I'm not sure why they don't mammaprint everyone with cancer -- I'm guessing it's an expensive test and if they're treating you anyway, the insurance companies don't think it's that useful to know that you're at increased risk for recurrence. But I think it's helpful to know -- that seems like the kind of knowledge that might help a woman decide between lumpectomy or bilateral mastectomy, for example. It's tricky -- I don't want to argue that doctors should do every test possible, because obviously, there's a tradeoff between expense and utility. Not to mention the additional pain / stress of going through extra procedures (as a doctor friend of mine mentioned recently, some doctors will put patients through tests / procedures / treatments for what are likely to be wildly diminishing returns, and that's certainly something to consider -- if you find a lump in your breast at age 80, are you actually going to even want a mammogram / biopsy, much less chemo / surgery?). Scientists are always doing new research and coming up with new tests, so there's probably a point at which we just have to say enough already. But it does seem likely that the richer you are, the more likely you'll get ALL the tests done, and have ALL the relevant information to assist you in making your medical decisions.
Sorry, long digression. Anyway, the main point that may have been lost in all my meandering above is that I'm at a higher risk of cancer recurrence, which sucks, but it does qualify me for the clinical trial, which is good, because it means I get the standard chemo drugs + the novel agent, the new drug they're testing.
Several people have asked me if there's a chance of my being put in the control group and getting a placebo, and I want to reassure everyone that the answer is no, and no. Firstly, because post-Tuskegee, America's medical guidelines mean that in a clinical trial, I still have to get at least the best standard of care available; the doctors / hospital are ethically not allowed to give me less medicine than what the non-trial patient is getting.
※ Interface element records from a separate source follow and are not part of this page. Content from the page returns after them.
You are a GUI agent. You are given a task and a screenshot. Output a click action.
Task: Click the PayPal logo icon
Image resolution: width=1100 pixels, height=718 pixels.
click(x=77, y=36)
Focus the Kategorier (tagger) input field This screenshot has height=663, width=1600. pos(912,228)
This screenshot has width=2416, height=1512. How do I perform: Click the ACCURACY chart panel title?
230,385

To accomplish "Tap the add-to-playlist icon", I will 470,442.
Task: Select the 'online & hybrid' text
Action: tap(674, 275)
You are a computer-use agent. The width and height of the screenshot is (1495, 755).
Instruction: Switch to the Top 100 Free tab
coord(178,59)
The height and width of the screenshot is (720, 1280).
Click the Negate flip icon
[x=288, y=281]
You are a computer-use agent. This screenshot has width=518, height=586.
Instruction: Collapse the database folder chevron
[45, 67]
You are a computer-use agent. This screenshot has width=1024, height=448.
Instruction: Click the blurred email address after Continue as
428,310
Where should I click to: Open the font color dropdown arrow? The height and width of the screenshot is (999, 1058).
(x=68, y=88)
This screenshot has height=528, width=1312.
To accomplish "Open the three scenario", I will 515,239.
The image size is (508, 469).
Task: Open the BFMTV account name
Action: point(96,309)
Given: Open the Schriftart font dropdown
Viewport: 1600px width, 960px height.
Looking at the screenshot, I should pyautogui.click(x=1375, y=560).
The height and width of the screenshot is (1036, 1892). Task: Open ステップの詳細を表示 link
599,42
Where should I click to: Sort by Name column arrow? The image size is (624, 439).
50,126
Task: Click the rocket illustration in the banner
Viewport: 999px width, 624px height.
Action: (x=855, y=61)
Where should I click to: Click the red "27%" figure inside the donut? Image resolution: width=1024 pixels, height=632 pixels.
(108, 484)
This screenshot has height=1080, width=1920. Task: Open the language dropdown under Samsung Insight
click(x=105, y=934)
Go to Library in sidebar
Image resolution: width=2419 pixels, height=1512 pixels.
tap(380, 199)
They can make mistakes, of course, but to the best of their knowledge, they have to give me my best chance for treatment / recovery. Secondly, because while there is a control group in this trial, one that only gets the standard chemo treatment with no novel agent added, they've actually finished that phase of the testing, so everyone enrolled in that trial at this point will get one of the novel agents added to their standard regimen.
If I'm understanding all this right, there's basically no serious downside to enrolling in a (strong, well-conducted) clinical trial these days -- the only negatives are a possible delay in starting treatment (mine was about two weeks), some possible additional side effects (mine should be minor, if any), and the additional time / effort of going through extra monitoring procedures (biopsies, MRIs, extra bloodwork) -- a pain, but that downside is offset, in my opinion, by getting to know much earlier if the treatment is working. Almost all the doctor friends / relatives I talked to said that if it were them, they would go for the clinical trial option themselves.
I don't yet know which novel agent I'm getting. I'm pretty sure the trial isn't blinded to me in that regard, that what happens on Monday is they tell me which group the computer has randomized me into -- although randomized isn't quite the right word, I think, because it's more that the computer looks at all the data it has on me: size of tumor, grade of cell differentiation, estrogen / progesterone / HER2 / Mammaprint genetic markers, and then takes all that info and estimates which of the novel agents is most likely to be effective against my particular case. So it's less randomizing and more individuating my treatment, if that makes sense. If there are three drugs that seem equally likely to work, then I suppose it randomizing that element. But I think regardless, they're going to tell me which drug is being added to my regimen. (Or possibly substituted -- for example, I'm supposed to get Herceptin as part of the standard treatment, but the novel agent might be a hopefully better version of Herceptin, in which case it'll just be substituted in.)
All of this is slightly complicated by Easter weekend, holidays, the computer being down on Friday afternoon, my doctor's schedule, etc. But if all goes well, I should learn what drug I'm getting on Monday, and should start chemo on Tuesday. I'm supposed to be performing in the city Tuesday night, and I asked the clinical trials nurse whether I needed to cancel, and she said no, that people usually feel fine on the day of treatment, that they start to feel the effects a few days later. So tentatively, I'm planning to do my reading Tuesday night (and maybe even meet Lori for a late lunch or early Ethiopian dinner + writing beforehand).
So relieved to finally be starting chemo; the waiting has been maddening. And though I'm not looking forward to more biopsies / MRIs, I'm glad for them too. Onwards.